Without pictures, retype the following entries exactly.
── DATA RECORDS ──
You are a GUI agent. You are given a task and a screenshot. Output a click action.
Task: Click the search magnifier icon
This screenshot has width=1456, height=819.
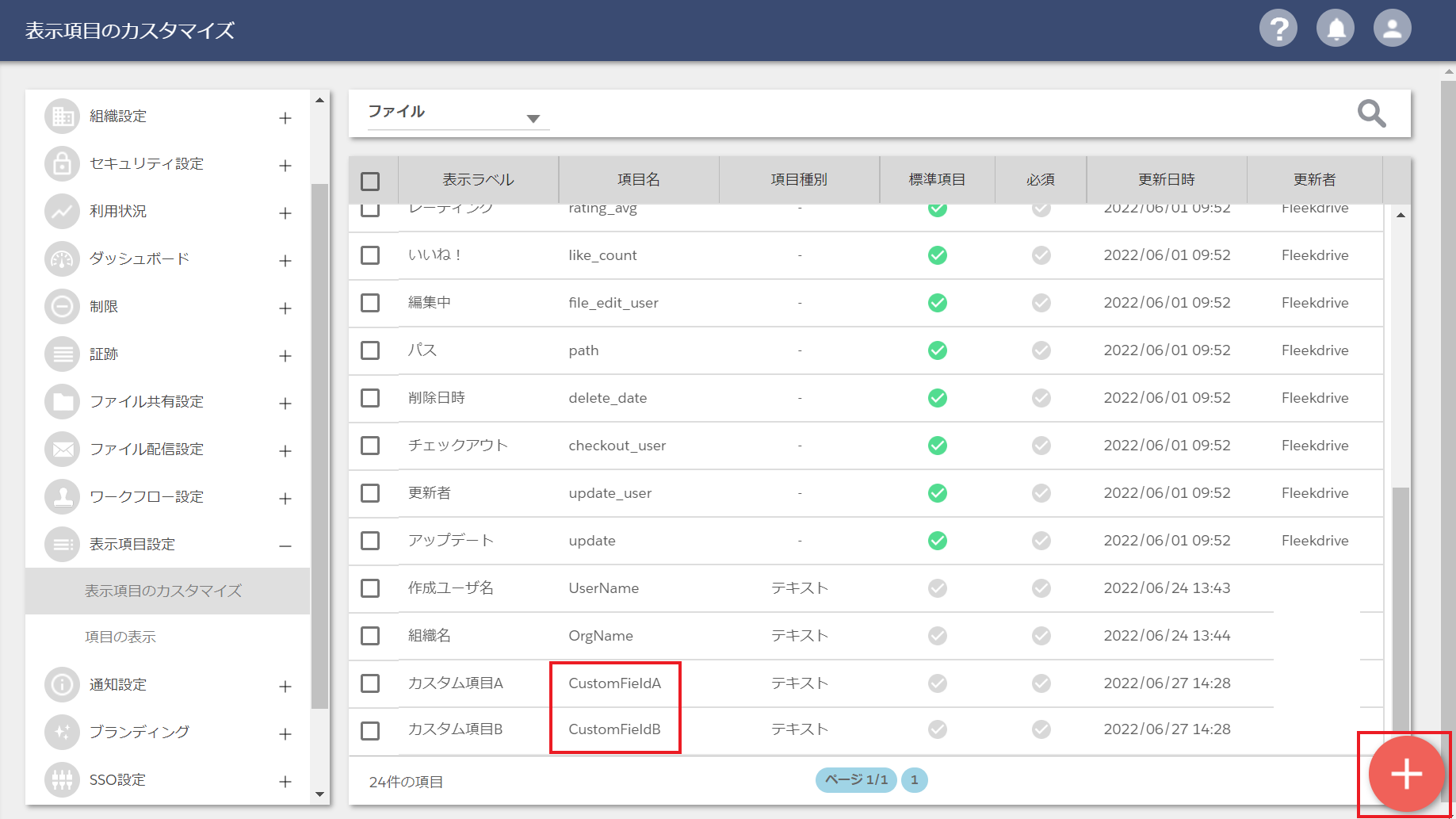[x=1371, y=113]
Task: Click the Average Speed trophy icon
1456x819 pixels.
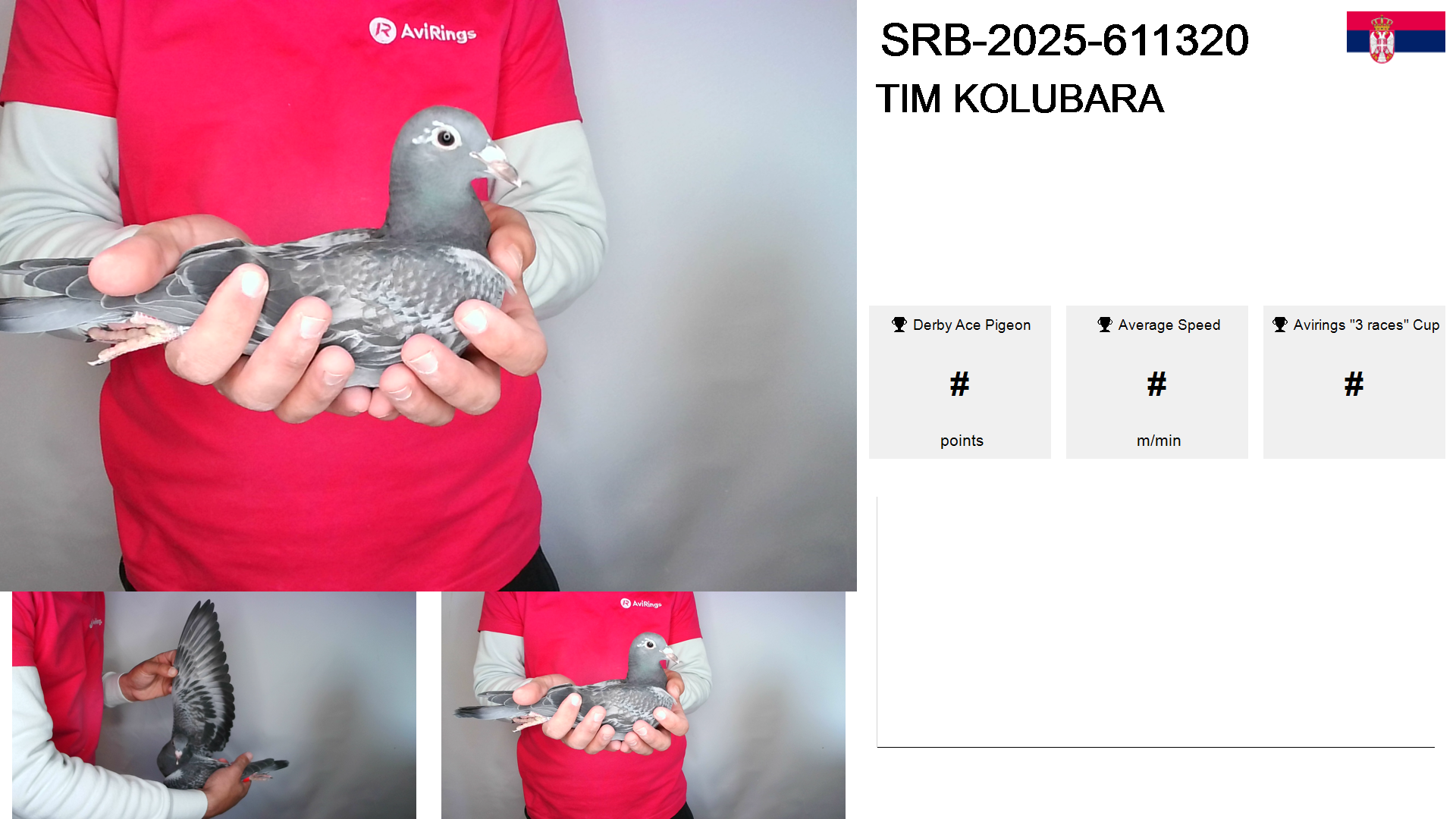Action: coord(1105,325)
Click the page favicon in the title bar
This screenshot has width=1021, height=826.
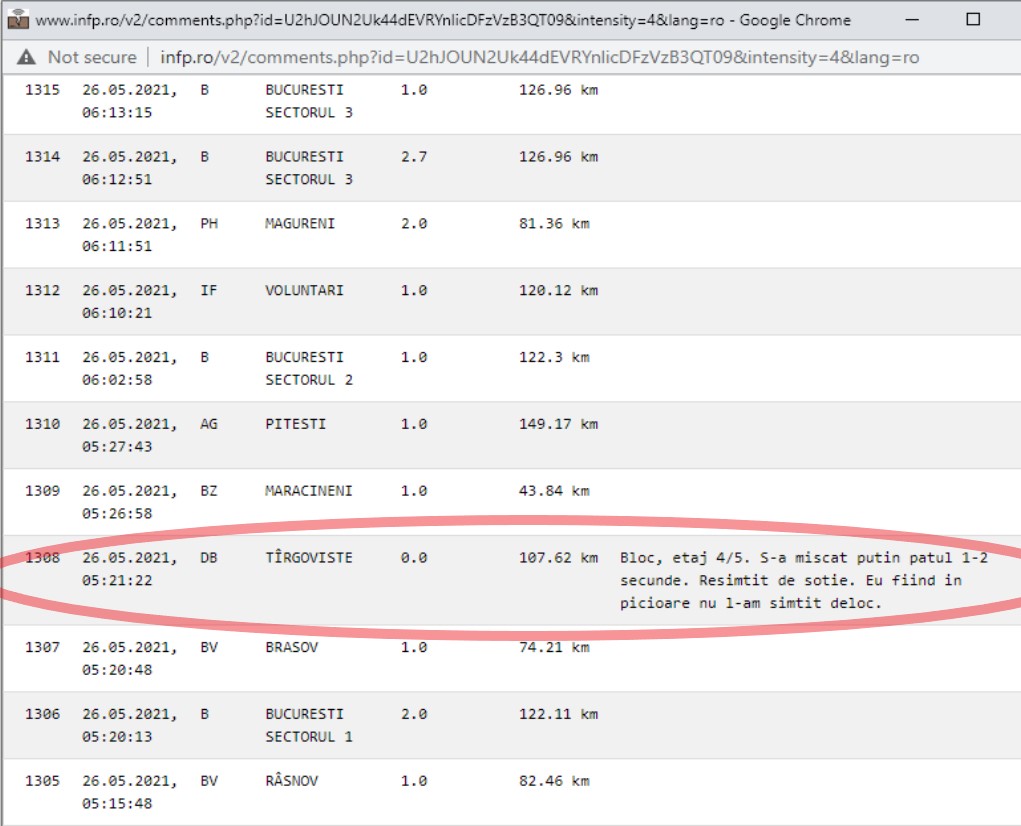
───
→ TASK RESPONSE
You are a GUI agent. You are given a task and a screenshot. Output a click action.
Task: Click the search magnifier icon
This screenshot has width=1456, height=819.
[x=1371, y=113]
Task: Click the Average Speed trophy icon
1456x819 pixels.
Action: coord(1105,325)
Click the page favicon in the title bar
This screenshot has width=1021, height=826.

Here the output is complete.